Is it necessary to mud the gyproc joints and screw indents that will be covered by a tub surround?


----------



## cibula11 (Jan 20, 2010)

I would.  It won't take much time and you'll have the peace of mind in knowing that if any moisture were to penetrate, you're a little safer.

Since you're covering it, it doesn't have to be pretty.  Not sure if it matters in the end, but that's what I would do.


----------



## Nestor_Kelebay (Jan 20, 2010)

If it were me doing it, I prolly would too just because it's only gonna take a minute and I'm kinda neurotic that way.  (I also tie my shoelaces with triple box knots just to be certain they won't come untied by themselves, and I put stamps on envelopes with epoxy for the same reason.)

But, I wouldn't stand and argue with a contractor that tells you it isn't necessary, cuz he'd be right.


----------



## Bud Cline (Jan 20, 2010)

Are any of the walls outside walls?

Nuff said?


----------



## David Roy (Jan 21, 2010)

One of them is and it has insulation and a vapour barrier.


----------



## Nestor_Kelebay (Jan 21, 2010)

I'm interested in this too.  I want to hear why it would make a difference being an exterior wall.

The only thing that crosses my mind is the possibility of condensation forming on the cooler drywall screw heads in an exterior wall, causing them to rust.  But, by the same token, that wouldn't require taping and mudding the joints, and a dab of engine oil on each drywall screw head would protect the drywall screw heads from rusting.

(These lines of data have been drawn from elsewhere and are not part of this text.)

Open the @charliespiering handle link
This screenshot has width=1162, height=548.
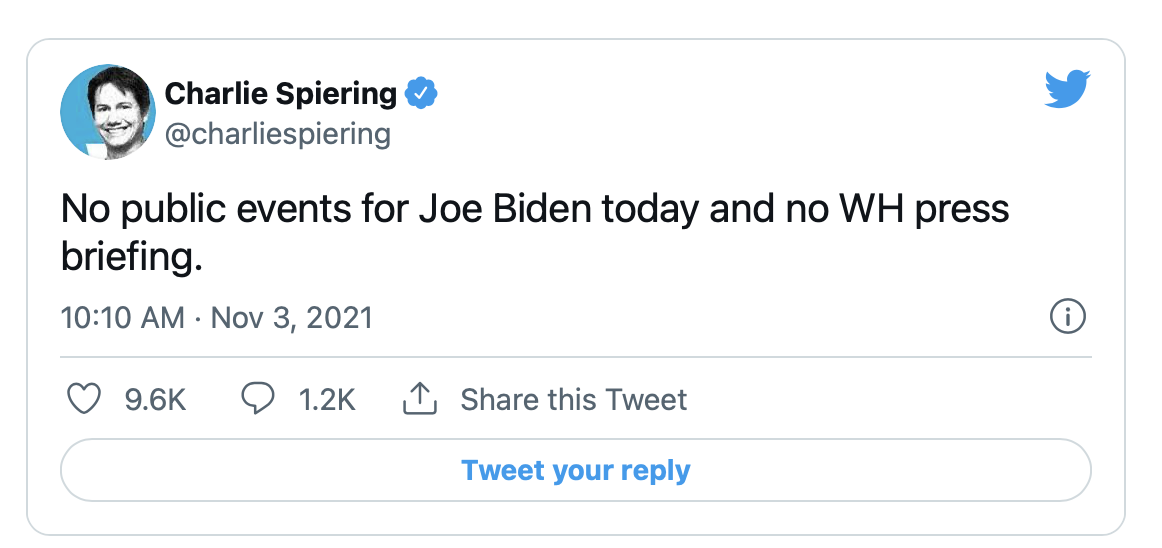coord(277,133)
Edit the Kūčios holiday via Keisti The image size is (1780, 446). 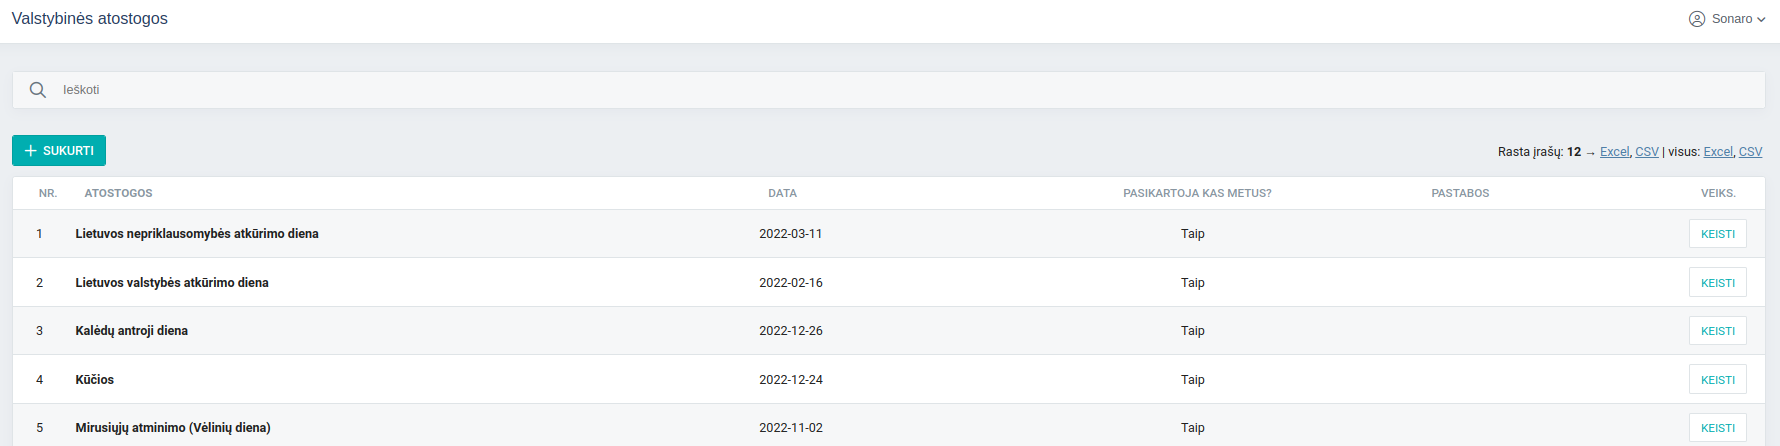coord(1717,380)
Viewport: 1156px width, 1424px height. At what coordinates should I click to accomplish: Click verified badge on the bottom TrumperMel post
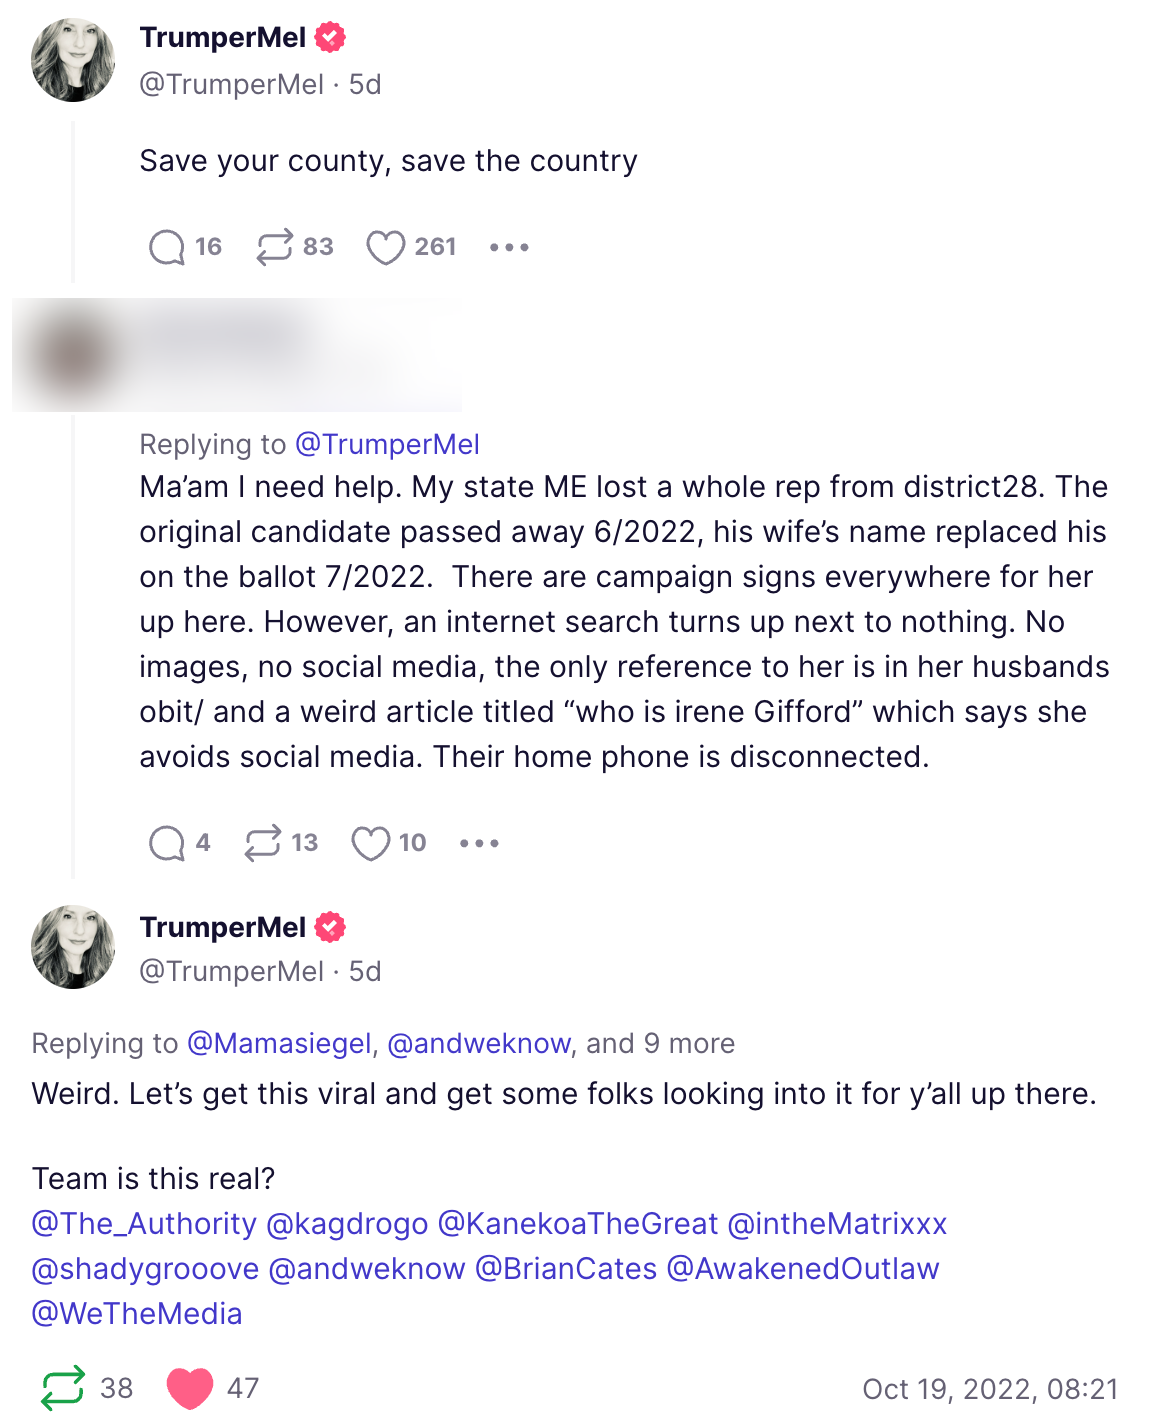pos(330,927)

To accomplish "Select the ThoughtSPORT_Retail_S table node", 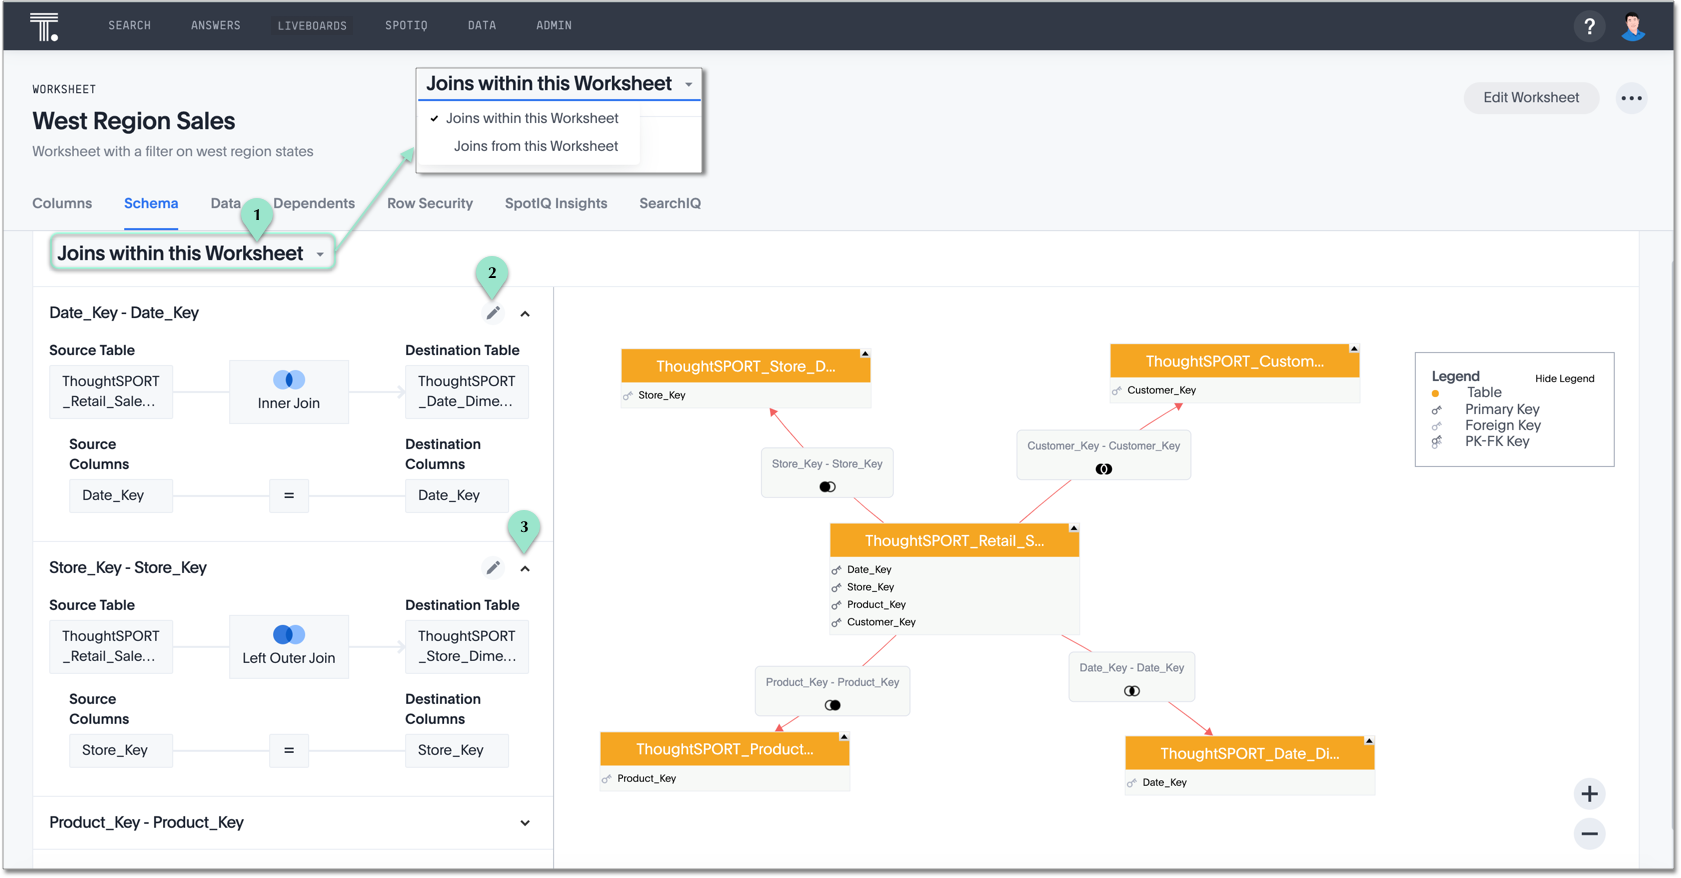I will pos(954,541).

I'm interested in B. Cline's response too.


----------



## Bud Cline (Jan 21, 2010)

OH NO YOU DON'T KELEBAY!  You'll never lure me into one of your ridiculous and idiotic round robins, I have no interest in your much too routine dissertations of 900 words or more. Forget it, I'll just go to another forum for a while.

Enjoy!

David PM me and we'll talk that way.


----------



## David Roy (Jan 21, 2010)

Well, I guess that's it for me in this thread. I've asked my question and gotten some good answers.
Thank's guys for all the cool replies. I'm out'a here.
Dave


----------



## Nestor_Kelebay (Jan 22, 2010)

Whatever.

Bud discovers he knows something Nestor doesn't, so he wants to keep it a secret from him.  You need to grow up a little there, Bud.


----------